Wednesday, November 19, 2008

Is Obama Clinton III?

Dear Pres.-elect Obama,
While you haven't made any of your cabinet selections official, the indications from various media reports seem to show that you're tapping many former Clinton administration officials and other Washington insiders to prominent posts.
I believe that any incoming administration should get an initial benefit of the doubt on their choices. You won a resounding and historic victory, and instead of squabbling over appointments, we should spend our time and energy debating the issues you campaigned on.

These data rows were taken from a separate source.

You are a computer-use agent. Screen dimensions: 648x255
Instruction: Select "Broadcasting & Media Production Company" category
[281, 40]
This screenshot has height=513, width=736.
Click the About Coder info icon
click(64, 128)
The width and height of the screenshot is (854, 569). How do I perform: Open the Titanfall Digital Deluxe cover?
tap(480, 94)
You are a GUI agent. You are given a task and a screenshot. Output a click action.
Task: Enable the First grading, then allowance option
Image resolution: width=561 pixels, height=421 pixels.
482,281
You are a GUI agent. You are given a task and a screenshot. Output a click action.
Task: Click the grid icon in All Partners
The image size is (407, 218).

Still, I'm beginning to hear the grumbles, and some seem to be legitimate. Not just from the typical partisans, but from some of those who voted for you. Where's the change, they wonder? These are all Clinton re-treads, they claim. Rahm Emanuel as Chief of Staff. Eric Holder as Attorney General. Hillary Clinton as Secretary of State? Tom Daschle for Health and Human Services? Daschle isn't exactly a Clintonite, but he is the former Senate Majority Leader and can easily be labeled a "Washington insider." Even Vice President-elect Joe Biden's Chief of Staff, Ron Klain, is an old Al Gore staffer.
I understand that you don't want to be Jimmy Carter, bringing in all new, fresh faces who don't know how Washington works. That could get you into some early trouble. I also completely understand how much of the best talent from your party, comes from the last administration.
The concern would be is whether this, as Hillary Clinton once put it, "Change you can believe in, or change you can Xerox." The question that many regular people are posing is: Is this the best we can do? Aren't there smart, capable people with either government or private sector experience that aren't so blatantly tied to the last Democratic administration? Or maybe the better question is, do the people that hold these big Cabinet posts really need top-level government experience in a previous administration?
The main argument for your election was that you'd be post-partisan. You obviously ran against George Bush, but your tougher contest, the race that really tested your metal was your primary fight against Hillary Clinton. You claimed we didn't need to go back to those years either.
But the early signals you are giving shows you are certainly willing to embrace a good chunk of that Clinton legacy. The question is, just how much? How much will these Clinton-era selections shape you and the perception people have of you as the great post-partisan change agent?
Those who voted for you hold very high expectations. Most of your most loyal supporters will give you much leeway for how you decide to govern. But these early Cabinet picks will also send a real signal to those soft Republicans who gave you the benefit of the doubt on Nov. 4th, but will be watching you very closely beginning Jan. 20th.